发明名称 Fast title/summary extraction from long descriptions
摘要 Techniques are described herein for automatic generation of a title or summary from a long body of text. A grammatical tree representing one or more sentences of the long body of text is generated. One or more nodes from the grammatical tree are selected to be removed. According to one embodiment, a particular node is selected to be removed based on its position in the grammatical tree and its node-type, where the node type represents a grammatical element of the sentence. Once the particular node is selected, a branch of the tree is cut at the node. After branch has been cut, one or more sub-sentences are generated from the remaining nodes in the grammatical tree. The one or more sub-sentences may be returned as a title or summary.

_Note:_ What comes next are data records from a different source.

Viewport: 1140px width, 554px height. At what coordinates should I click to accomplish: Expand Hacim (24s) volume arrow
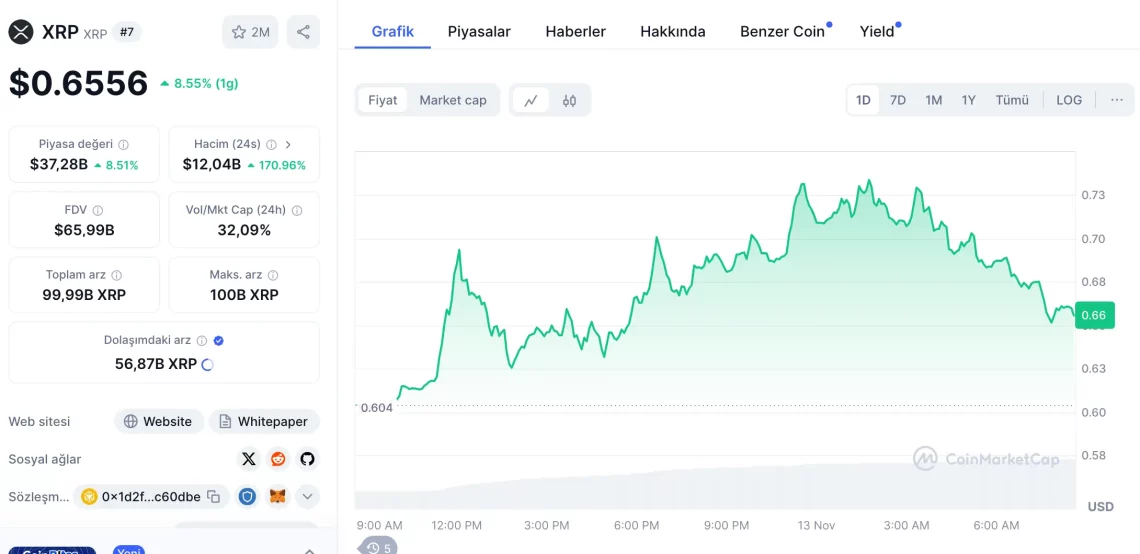288,144
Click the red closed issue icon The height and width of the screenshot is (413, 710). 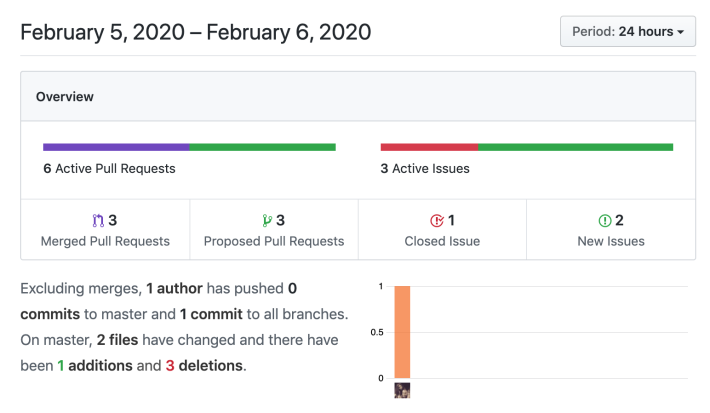click(x=437, y=221)
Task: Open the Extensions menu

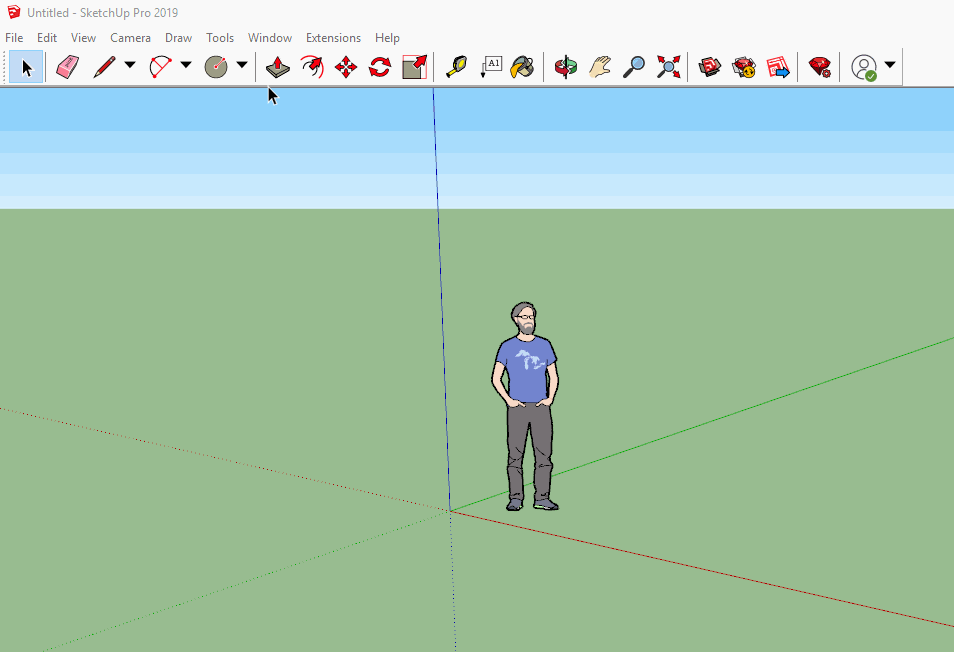Action: pos(333,38)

申请公布号 US9317595(B2) 申请公布日期 2016.04.19
申请号 US201012960828 申请日期 2010.12.06
申请人 Yahoo! Inc. 发明人 Li Xin;Zhao Hongjian
分类号 G06F17/28;G06F17/30;G06F17/27 主分类号 G06F17/28
代理机构 Hickman Palermo Becker Bingham LLP 代理人 Hickman Palermo Becker Bingham LLP
主权项 1. A method for generating shorter versions of one or more sentences, the method comprising: receiving, by a computing device, the one or more sentences from a text; based on the one or more sentences, generating, by the computing device within a memory of the computing device, a tree comprising a plurality of nodes; wherein the tree represents the one or more sentences; wherein each node, of the plurality of nodes, represents a grammatical element of the one or more sentences; using a named entity recognizer, automatically recognizing which nodes, of the plurality of nodes, represent grammatical elements that correspond to recognized named entities; selecting a particular node from the tree based, at least in part, on (a) which nodes in the tree correspond to recognized named entities, (b) a position of the particular node within the tree, and (c) a node type of the particular node; wherein the particular node has no children within the tree that correspond to recognized named entities identified by the named entity recognizer; after said selecting, modifying the tree within the memory of the computing device by removing the particular node and children of the particular node from the tree; after removing, from the tree, the particular node and the children of the particular node, generating, from remaining nodes of the tree a first set of one or more sub-sentences; wherein the first set of one or more sub-sentences are shorter in length than said one or more sentences; causing display of at least one sub-sentence generated from remaining nodes of the tree to a user.
地址 Sunnyvale CA US